Solved

If "Optimized For concurrent LAN backups" enabled on MA speed backup Oracle DB slowdown at 3 times

  • 19 August 2021
  • 27 replies
  • 2524 views

Badge +2

On CV 11.20.9 we backuped Oracle DB from SPARC Solaris to MA RedHar8.4.

If we set “Optimized For concurrent LAN backups” on MA then speed = 1800 GB per hour, if we unset “Optimized For concurrent LAN backups”, then speed=5500 GB per hour.

All other settings are identical.

What changed in MA configuration when set “Optimized For concurrent LAN backups”?

icon

Best answer by AKuryanov 21 October 2021, 05:26

View original

27 replies

Userlevel 7
Badge +23

Thanks for sharing, @Sergey !

Userlevel 7
Badge +19

@Sergey thanks for sharing this information! so to be clear the only difference between getting 1,2Gbps and 9Gbps is the operating systems that is installed. is the test based on VMs running on top of VMware ESXi? 

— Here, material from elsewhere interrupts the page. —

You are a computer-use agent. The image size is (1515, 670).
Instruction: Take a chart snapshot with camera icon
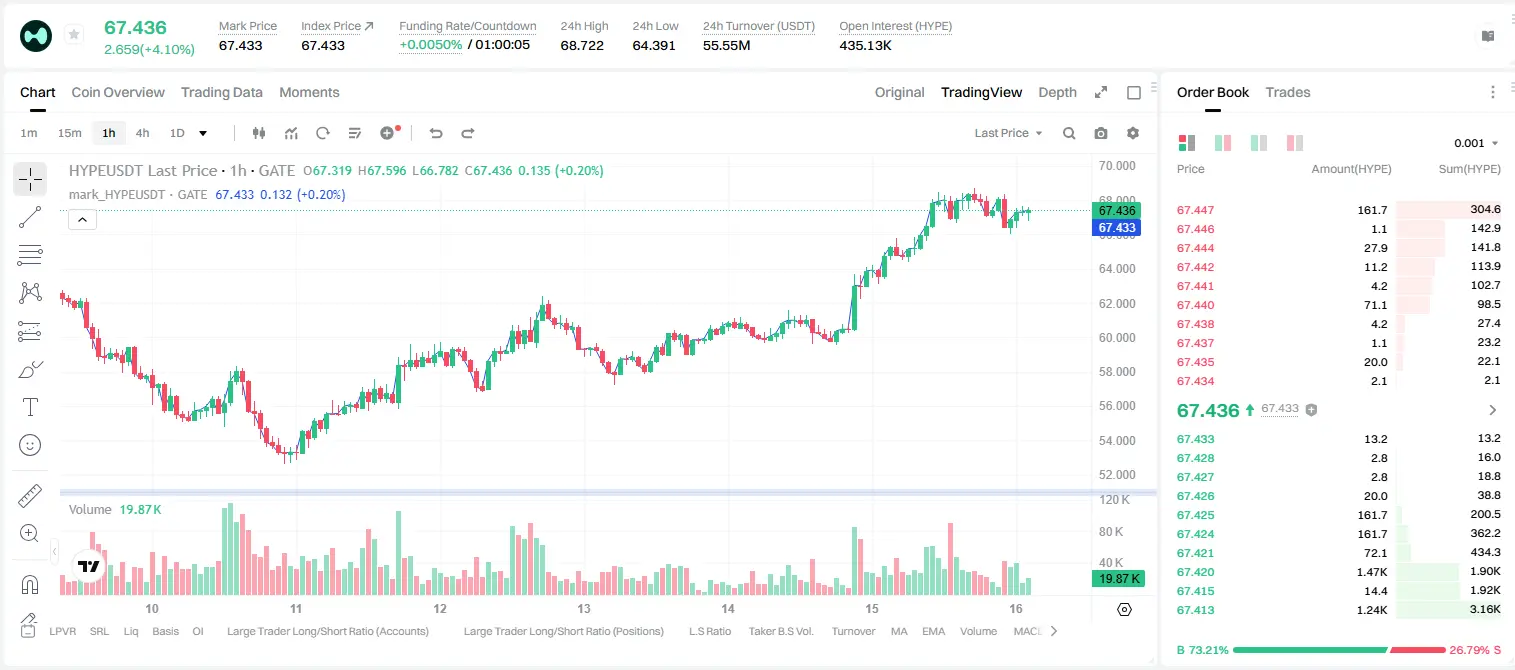coord(1101,133)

@Mike Struening can you elaborate on my previous question? reading back you post one more time really makes me curious who development is making sure the performance is kept in line with expectations also during OS certifications and in addition if a newer OS version come with increased performance enhancements which benefits Commvault performance drastically then I would also share this as well more pro-actively. 

Hello all. We also had performance issues here and there. I did investigation involving CommVault and Microsoft support. It turned out that “Optimized For concurrent LAN backups” makes a huge difference for Windows MA performance, specifically due to enabling of transfers through Loopback interface. There are throughput limitations on loopback interface due to the way OS is processing data (for example it will use only one CPU core for processing). Starting from Win2019, 2021 Microsoft introduced several improvements. In my tests loopback interface throughput on win2012, 2016 had limit of 1.2Gbps. With Win 2019 I was able to get 9Gbps on the same hardware/vm. So at least for Windows it is highly recommended to upgrade MAs to 2019-2021.   

Userlevel 7
Badge +19

So make some changes on Commvault side (sPipelineMode) and making some OS changes improved performance drastically?

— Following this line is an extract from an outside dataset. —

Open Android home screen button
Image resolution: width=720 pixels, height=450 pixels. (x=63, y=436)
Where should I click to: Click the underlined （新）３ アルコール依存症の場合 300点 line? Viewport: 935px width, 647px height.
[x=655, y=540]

I'm really interested to hear if this was a specific case and if not how this has been tackled for all Commvault customers. E,g, is the sPipelineMode set automatically or was the logic itself improved in a more recent feature release and was the OS setting added to the best practices section. 

Userlevel 7
Badge +23

@AKuryanov , checking this incident again (thanks to @Onno van den Berg bringing thread back up), it looks like this case was archived.

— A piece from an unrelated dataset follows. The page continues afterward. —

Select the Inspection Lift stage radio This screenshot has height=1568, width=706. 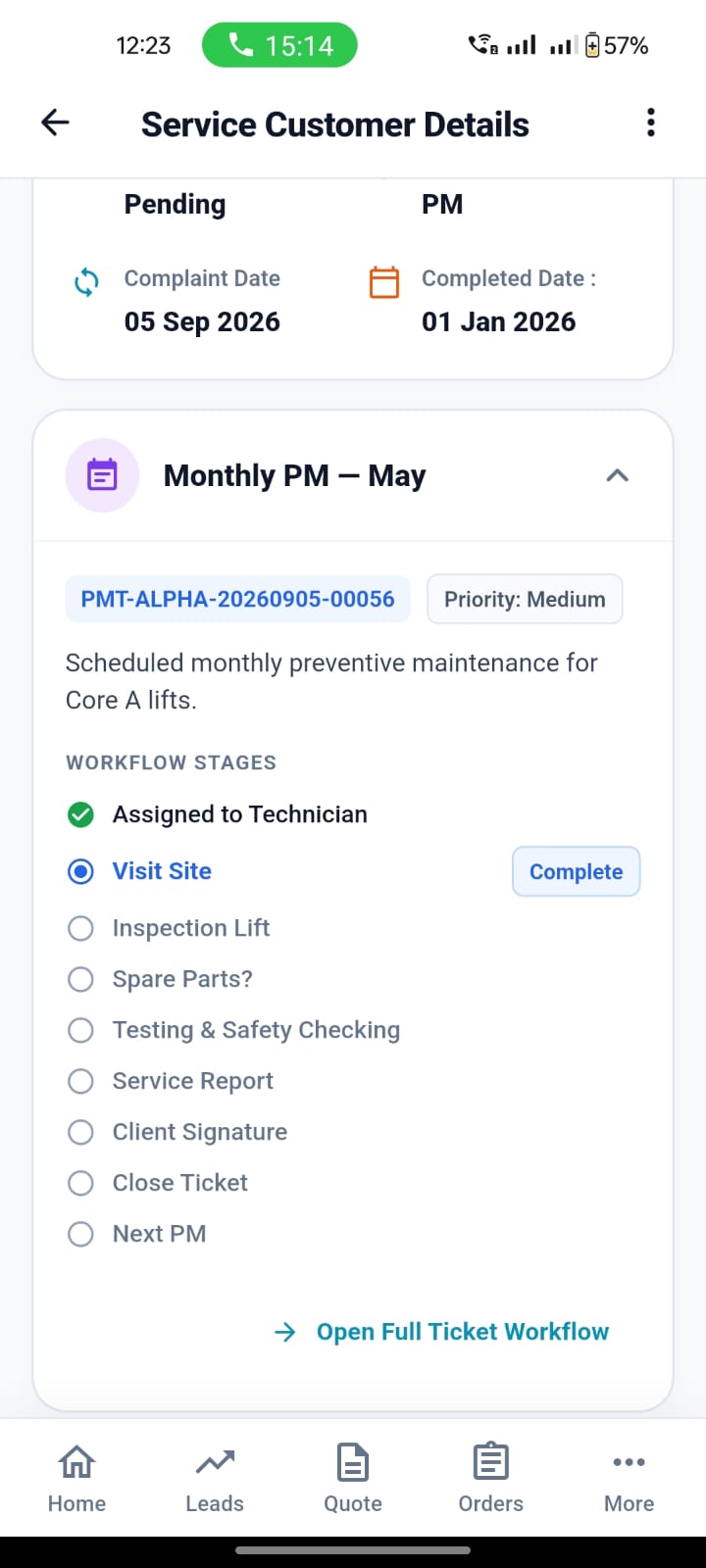(81, 928)
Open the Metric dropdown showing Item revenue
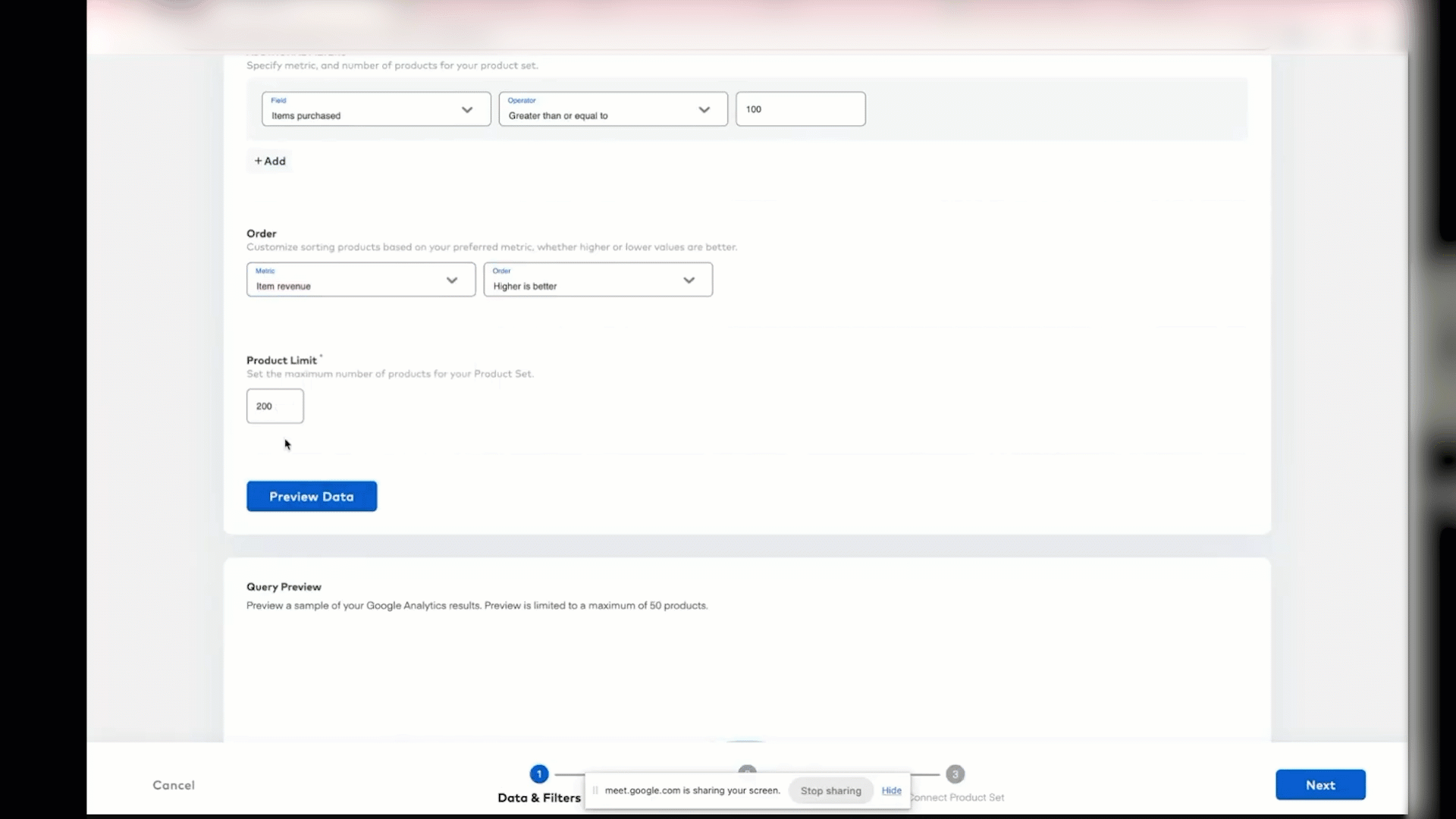Screen dimensions: 1456x819 (360, 279)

Here’s the archived last step:

Issue:
======
Oracle database backup is having a Slow backup performance on Media agent with RHEL 8.

Work so far
------------
-- dev team advised to run backup with pipeline mode
-- added sPipelineMode with value B:P under iDataAgent on client
-- above setting provided expected through put for customer
-- Customer has several client so created a group for them and added pipeline mode to group
-- Additional setting is from client group is now inheriting to individual servers correctly.
-- Customer raised another issue , backup performance is good but compression is not working on client on Red Hat 8 version of MA. ( MA with RH7 shows no issue)
-- Dev stated ,we are 100% sure the compression is happening on the client. But we do see more data transferred over network.
-- Dev advised to check ring buffer parameters on RH8 MA? and to Increase both the RX and TX buffers to the maximum
-- After this change Performance increased from 1.5 TB per hour to 3.5 TB using a media agent running the RH 8 operating system
-- on a media agent with the RH 7 operating system, the performance will increase to 9 TB per hour.
-- Now customer raised that more network interface usage observed with sPipelineMode B:P set ?
-- Dev confirmed that it is known issue
-- Customer confirmed more network interface is observed with out pipeline mode set on client.
-- Logs shows that pipeline mode was used ( cvperfmgr log) even pipeline mode is not configured on client group/ client itself.

Current status (3rd Dec)
--------
Waiting on customer to provide new logs from server ( with increased file version for ORASBT) to check from where pipeline mode is getting configured.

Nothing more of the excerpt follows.